LLM provider bridge for Python

Relay SDK

Relay is a lightweight Python layer that smooths out the differences between OpenAI, Anthropic, and every provider you plug in next.

View on GitHub

Key Capabilities

Single Predictable Client

Instantiate `relay.LLM` once and swap providers by changing the identifier—no rewrites, no bespoke client code.

Smart Defaults & Normalized Responses

Provider defaults, models, and usage metrics are resolved for you so downstream code always receives the same structure.

Extensible Provider Registry

Drop in new providers by subclassing `BaseProvider` and registering it, without touching the rest of the SDK.

Why Relay?

Relay sits in front of provider SDKs and exposes a compact façade that always accepts standard chat messages and returns a unified payload. It maximises portability so teams can experiment with different models without rewriting integrations.

Design Principles

The internal design prioritises clarity: configuration errors surface early, HTTP failures are wrapped in typed exceptions, and every provider shares the same lifecycle. New contributors can trace requests end-to-end in just a few modules.

Provider Support

OpenAI

Handles the Chat Completions API with curated parameter support, defaulting to `gpt-4o-mini` while letting teams tweak temperature, token limits, and output formats.

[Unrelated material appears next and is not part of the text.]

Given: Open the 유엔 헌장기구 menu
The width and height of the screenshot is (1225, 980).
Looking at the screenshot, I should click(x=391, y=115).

Gracefully surfaces API errors with status codes and raw payloads.
Normalises chat messages and usage metrics, including prompt and completion tokens.
Supports organisational scoping, configurable base URLs, and request timeouts.

Anthropic

Bridges Anthropic’s Messages API, translating Relay messages into Claude-friendly payloads and extracting text blocks from streaming-style responses.

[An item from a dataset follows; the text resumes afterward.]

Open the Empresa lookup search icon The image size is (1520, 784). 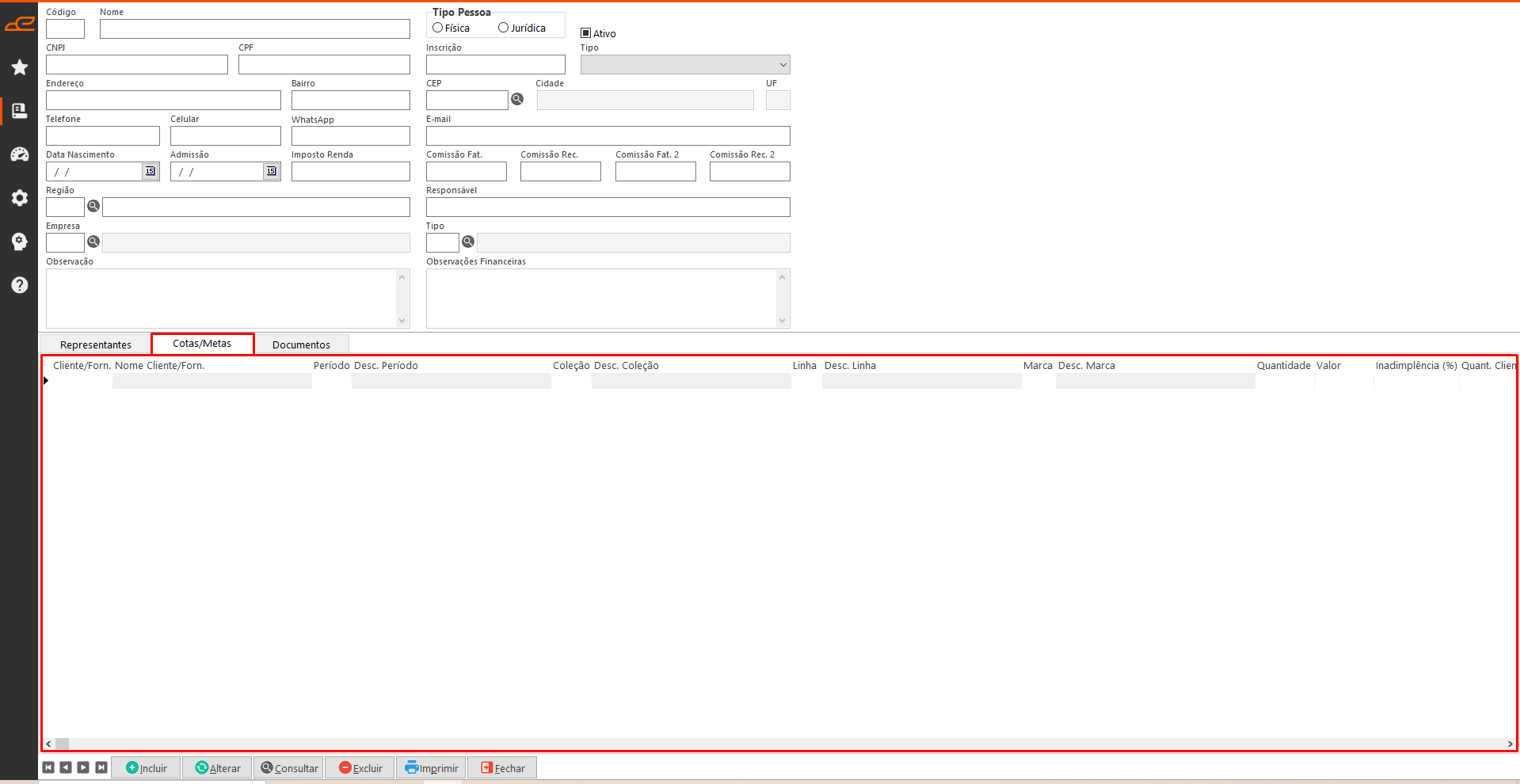pos(93,242)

Combines multiple system prompts and enforces supported roles up front.
Exposes knobs for temperature, top-p/top-k, and stop sequences.
Maps Anthropic usage fields into Relay’s `Usage` dataclass.

Quick Start

The `LLM` façade unifies both chat and completion workflows. Provide a provider slug (optionally with a model) and an API key—Relay handles the rest.

from relay import LLM

client = LLM(name="openai:gpt-4o-mini", api_key="sk-...")
response = client.chat(
    [
        {"role": "system", "content": "You are Relay, a helpful SDK assistant."},
        {"role": "user", "content": "Give me a short fun fact about Python."},
    ],
    temperature=0.3,
)

print(f"[{response.provider}:{response.model}] {response.content}")

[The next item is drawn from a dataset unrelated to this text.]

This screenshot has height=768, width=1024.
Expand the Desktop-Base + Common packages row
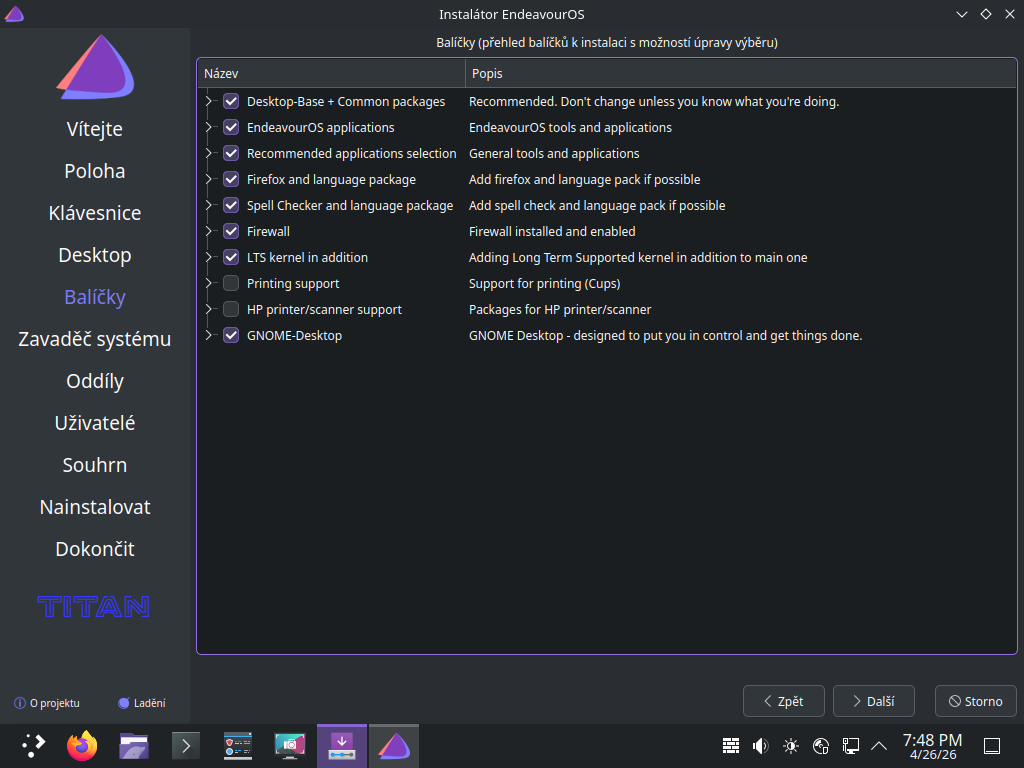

Install with pip install relay

Architecture at a Glance

Flow

Calls go through the lightweight `LLM` façade, which parses the provider identifier, merges global defaults, and delegates to a provider implementation retrieved from the registry.

Extension Points

Every provider subclasses `BaseProvider`, implements `chat`, and inherits a shared `complete` fallback. The registry (`relay.providers`) keeps the surface area stable while exposing `register_provider` for custom integrations.

Roadmap & Contribution

Next Up

Add more providers such as Mistral, Gemini, and local runtimes.
Deliver streaming responses and tool/function calling helpers.
Offer both sync and async flavours for production workloads.

Contributing

Follow the Developer Guidelines: set up a virtualenv, install in editable mode, keep changes typed and tested with `pytest`, and document new workflows in the README and examples.